A quick look at the Mexican national system of researchers with Python
SNI#
The national system of researchers (Sistema Nacional de Investigadores) or SNI is a mexican public organization that aims at boosting national research by giving grants to outstanding researchers working in the country.
It was founded in 1984 and since then, it has been a key component of the Mexican science. Yesterday, the SNI published the list of accepted, renewed, or upgraded candidates in 2019. It did so in a PDF format that you can find here. I decided to take a quick look at the list to see what is new under the sun.
Basic Overview#
If we go to this link, we can see the records of the actual researchers that are members in the
SNI as of 2018. I’ve downloaded this excel file in my Downloads
folder and read it using pandas.
import pandas as pd
df_all = pd.read_excel('/Users/rdora/Downloads/BENEFICIARIOS_2018.xlsx')

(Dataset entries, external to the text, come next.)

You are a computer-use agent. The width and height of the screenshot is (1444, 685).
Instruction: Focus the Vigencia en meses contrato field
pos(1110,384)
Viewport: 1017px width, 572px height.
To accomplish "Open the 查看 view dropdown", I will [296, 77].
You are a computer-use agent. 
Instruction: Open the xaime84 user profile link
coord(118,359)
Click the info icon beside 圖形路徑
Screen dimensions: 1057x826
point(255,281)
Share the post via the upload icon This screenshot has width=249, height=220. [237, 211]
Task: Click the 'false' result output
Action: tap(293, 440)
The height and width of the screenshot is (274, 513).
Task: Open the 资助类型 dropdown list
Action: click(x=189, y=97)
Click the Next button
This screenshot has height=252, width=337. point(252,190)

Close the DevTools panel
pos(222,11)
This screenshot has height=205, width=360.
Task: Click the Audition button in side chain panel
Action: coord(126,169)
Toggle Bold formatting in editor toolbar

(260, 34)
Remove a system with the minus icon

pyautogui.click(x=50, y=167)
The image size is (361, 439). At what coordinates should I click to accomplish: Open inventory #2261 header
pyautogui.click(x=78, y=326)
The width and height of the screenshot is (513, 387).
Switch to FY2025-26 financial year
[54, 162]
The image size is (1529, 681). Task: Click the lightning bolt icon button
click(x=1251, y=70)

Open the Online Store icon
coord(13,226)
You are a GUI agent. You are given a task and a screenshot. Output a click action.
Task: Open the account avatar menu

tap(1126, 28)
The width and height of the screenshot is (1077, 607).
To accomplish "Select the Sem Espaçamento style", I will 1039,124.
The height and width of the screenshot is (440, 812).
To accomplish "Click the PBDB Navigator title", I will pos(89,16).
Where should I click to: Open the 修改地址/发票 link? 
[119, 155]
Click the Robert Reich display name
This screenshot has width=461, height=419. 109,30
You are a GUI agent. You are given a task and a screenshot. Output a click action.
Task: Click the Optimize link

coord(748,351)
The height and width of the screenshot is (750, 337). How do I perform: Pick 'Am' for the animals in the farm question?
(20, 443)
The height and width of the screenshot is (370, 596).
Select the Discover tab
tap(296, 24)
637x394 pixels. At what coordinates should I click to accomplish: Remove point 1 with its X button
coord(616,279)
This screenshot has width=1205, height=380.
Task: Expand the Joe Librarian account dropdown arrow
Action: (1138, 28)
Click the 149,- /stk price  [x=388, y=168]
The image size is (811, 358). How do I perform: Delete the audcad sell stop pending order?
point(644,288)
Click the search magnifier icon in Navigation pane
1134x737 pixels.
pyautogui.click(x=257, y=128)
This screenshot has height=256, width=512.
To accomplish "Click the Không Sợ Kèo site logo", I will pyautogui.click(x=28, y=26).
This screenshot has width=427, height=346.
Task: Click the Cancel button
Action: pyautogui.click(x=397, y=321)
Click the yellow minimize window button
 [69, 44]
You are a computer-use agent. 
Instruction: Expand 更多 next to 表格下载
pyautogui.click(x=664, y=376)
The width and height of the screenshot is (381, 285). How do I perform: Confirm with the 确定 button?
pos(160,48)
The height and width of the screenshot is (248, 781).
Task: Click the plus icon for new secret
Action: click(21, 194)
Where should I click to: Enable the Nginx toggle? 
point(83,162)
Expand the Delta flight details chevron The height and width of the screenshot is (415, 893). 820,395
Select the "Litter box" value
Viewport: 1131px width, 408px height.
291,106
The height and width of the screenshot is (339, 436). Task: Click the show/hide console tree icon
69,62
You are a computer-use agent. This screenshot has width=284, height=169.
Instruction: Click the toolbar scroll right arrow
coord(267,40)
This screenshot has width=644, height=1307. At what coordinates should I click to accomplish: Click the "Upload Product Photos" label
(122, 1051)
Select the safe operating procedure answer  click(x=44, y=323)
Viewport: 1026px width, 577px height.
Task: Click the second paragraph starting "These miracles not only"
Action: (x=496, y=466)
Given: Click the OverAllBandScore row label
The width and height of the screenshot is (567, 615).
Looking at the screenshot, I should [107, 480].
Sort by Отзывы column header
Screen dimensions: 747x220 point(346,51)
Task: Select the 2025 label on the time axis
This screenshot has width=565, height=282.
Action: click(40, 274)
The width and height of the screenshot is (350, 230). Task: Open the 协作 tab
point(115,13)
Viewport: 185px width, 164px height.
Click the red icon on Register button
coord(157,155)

# Just take the first 14 columns
df_all = df.iloc[:, 0:14]
print(df.shape)
According to this, there are 28,633 SNI researchers. We’ll keep this table for later.
2019 Stats#
On September 27, SNI published the list of accepted and kept candidates for 2019. This list is a bit
more tricky to read as it is on a PDF file. Python can read tables on PDF files using a library
called tabula-py
, that you can install with pip install tabula-py
. Later, you can read the file
as follows.
import tabula
path = "/Users/rdora/Downloads/RESULTADOS_SNI_CONVOCATORIA_2019_INGRESO_O_PERMANENCIA.pdf"
# The file contains 203 pages
pages = range(1, 204)
dfs = []
# We have to read each page individually
for page in pages:
df = tabula.read_pdf(path, pages=str(page))
dfs.append(df)
df = pd.concat(dfs, axis=0)
df = df.dropna()
After reading the table, and doing some cleaning (reading from a PDF is not cool), we can see that there are 9,942 candidates with their SNI ID (defined by level of addition to the SNI), their name, and their distinction (SNI level, from candidate to SNI level 3).
Let’s get the number of new candidates.
df_all['NAME'] = (df_all['PATERNO'] + " " +
df_all['MATERNO'] + "," +
df_all["NOMBRE"])
df_new = df[~df.NOMBRE.isin(df_all.NAME)]
There are 5,338 new researchers in the SNI in 2019. Using this pd.DataFrame
we can get the number
of women and their distinction or level in the SNI. From these, 0.58 are Male and 0.42 are
Female. The overall ratio of female researchers (without the new members) is 0.37.
Applicants are assigned 1 of 6 categories:
- C: candidate
- PC1: candidate-level extension 1 year
- PC2: candidate-level extension 2 years
- 1: SNI level 1
- 2: SNI level 2
- 3: SNI level 3
New members are mostly candidates (54%) and SNI level 1 (38%) and only 1.5% were assigned the title of SNI level 3.
Female new members are more likely to be candidates (57% of female population) than males (51%), SNI male new members are 1.5 times more likely (4.2%) to be SNI-level 2 than their female counterparts (2.9%) and 3 times more likely to be SNI-level 3 (2% and 0.7%, respectively).